This was posted on FR a few weeks back...I don’t know how genuine it is, but it was interesting to read at least one French soldier’s impression of the US Military.

A French Soldier’s View of US Soldiers in Afghanistan
Warrior Lodge ^ | December 15, 2014 | Edited by Wes O’Donnell
Posted on December 17, 2014 at 9:41:39 PM EST by huldah1776

What follows is an account from a French ISAF soldier that was stationed with American Warfighters in Afghanistan sometime in the past 4 years. This was copied and translated from an editorial French newspaper.

A NOS FRERES D’ARMES AMERICAINS
“We have shared our daily life with two US units for quite a while - they are the first and fourth companies of a prestigious infantry battalion whose name I will withhold for the sake of military secrecy. To the common man it is a unit just like any other. But we live with them and got to know them, and we henceforth know that we have the honor to live with one of the most renowned units of the US Army - one that the movies brought to the public as series showing “ordinary soldiers thrust into extraordinary events”. Who are they, those soldiers from abroad, how is their daily life, and what support do they bring to the men of our OMLT every day? Few of them belong to the Easy Company, the one the TV series focuses on. This one nowadays is named Echo Company, and it has become the support company.

They have a terribly strong American accent - from our point of view the language they speak is not even English. How many times did I have to write down what I wanted to say rather than waste precious minutes trying various pronunciations of a seemingly common word? Whatever State they are from, no two accents are alike and they even admit that in some crisis situations they have difficulties understanding each other. Heavily built, fed at the earliest age with Gatorade, proteins and creatine (Heh. More like Waffle House and McDonalds) - they are all heads and shoulders taller than us and their muscles remind us of Rambo. Our frames are amusingly skinny to them - we are wimps, even the strongest of us - and because of that they often mistake us for Afghans.

And they are impressive warriors! We have not come across bad ones, as strange at it may seem to you when you know how critical French people can be. Even if some of them are a bit on the heavy side, all of them provide us everyday with lessons in infantry know-how. Beyond the wearing of a combat kit that never seem to discomfort them (helmet strap, helmet, combat goggles, rifles etc.) the long hours of watch at the outpost never seem to annoy them in the slightest. On the one square meter wooden tower above the perimeter wall they stand the five consecutive hours in full battle rattle and night vision goggles on top, their sight unmoving in the directions of likely danger. No distractions, no pauses, they are like statues nights and days. At night, all movements are performed in the dark - only a handful of subdued red lights indicate the occasional presence of a soldier on the move. Same with the vehicles whose lights are covered - everything happens in pitch dark even filling the fuel tanks with the Japy pump.Here we discover America as it is often depicted: their values are taken to their paroxysm, often amplified by promiscuity and the loneliness of this outpost in the middle of that Afghan valley.

= = = = = = =

#### Exercise
According to the French soldier's account, how long do the American soldiers stand watch on the wooden tower above the perimeter wall?

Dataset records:
= = = = = = =

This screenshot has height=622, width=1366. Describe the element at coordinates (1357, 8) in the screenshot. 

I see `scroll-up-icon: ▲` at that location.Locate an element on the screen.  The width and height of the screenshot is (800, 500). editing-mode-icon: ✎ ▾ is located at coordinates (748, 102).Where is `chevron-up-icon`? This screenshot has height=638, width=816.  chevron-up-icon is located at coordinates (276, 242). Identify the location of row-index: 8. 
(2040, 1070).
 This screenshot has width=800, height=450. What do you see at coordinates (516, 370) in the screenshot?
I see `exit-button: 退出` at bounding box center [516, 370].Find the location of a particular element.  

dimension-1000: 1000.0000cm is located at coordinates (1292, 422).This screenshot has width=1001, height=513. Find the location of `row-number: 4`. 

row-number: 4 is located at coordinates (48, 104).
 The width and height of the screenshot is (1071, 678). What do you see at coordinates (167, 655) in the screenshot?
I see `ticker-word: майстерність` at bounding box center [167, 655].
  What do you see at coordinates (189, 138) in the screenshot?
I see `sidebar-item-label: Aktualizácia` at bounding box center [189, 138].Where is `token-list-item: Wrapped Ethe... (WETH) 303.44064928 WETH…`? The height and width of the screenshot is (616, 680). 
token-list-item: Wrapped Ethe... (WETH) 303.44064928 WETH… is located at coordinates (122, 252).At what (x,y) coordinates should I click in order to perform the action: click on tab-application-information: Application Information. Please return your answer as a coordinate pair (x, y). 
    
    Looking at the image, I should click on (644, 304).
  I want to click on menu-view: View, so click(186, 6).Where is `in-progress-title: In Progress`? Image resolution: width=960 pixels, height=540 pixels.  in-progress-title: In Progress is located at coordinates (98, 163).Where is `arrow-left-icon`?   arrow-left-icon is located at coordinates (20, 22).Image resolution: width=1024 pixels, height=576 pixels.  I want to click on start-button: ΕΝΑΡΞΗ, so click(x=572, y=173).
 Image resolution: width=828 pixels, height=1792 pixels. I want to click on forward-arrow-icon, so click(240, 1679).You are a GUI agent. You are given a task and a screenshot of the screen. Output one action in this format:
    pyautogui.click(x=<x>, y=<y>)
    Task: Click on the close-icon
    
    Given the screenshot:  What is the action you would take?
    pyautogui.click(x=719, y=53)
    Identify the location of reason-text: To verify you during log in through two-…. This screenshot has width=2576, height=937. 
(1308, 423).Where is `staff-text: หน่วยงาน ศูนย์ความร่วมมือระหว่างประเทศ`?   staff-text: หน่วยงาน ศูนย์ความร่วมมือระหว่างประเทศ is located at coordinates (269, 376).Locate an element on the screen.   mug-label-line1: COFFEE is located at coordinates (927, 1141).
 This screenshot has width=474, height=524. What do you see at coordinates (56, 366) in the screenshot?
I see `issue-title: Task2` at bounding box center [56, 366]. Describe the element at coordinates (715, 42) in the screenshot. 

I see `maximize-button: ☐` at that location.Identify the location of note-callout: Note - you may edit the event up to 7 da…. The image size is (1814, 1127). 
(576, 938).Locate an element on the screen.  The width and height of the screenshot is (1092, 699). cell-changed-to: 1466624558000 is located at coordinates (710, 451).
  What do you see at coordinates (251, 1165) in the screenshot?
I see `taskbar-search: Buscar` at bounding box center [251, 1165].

= = = = = = =

#### Expected output
They stand five consecutive hours.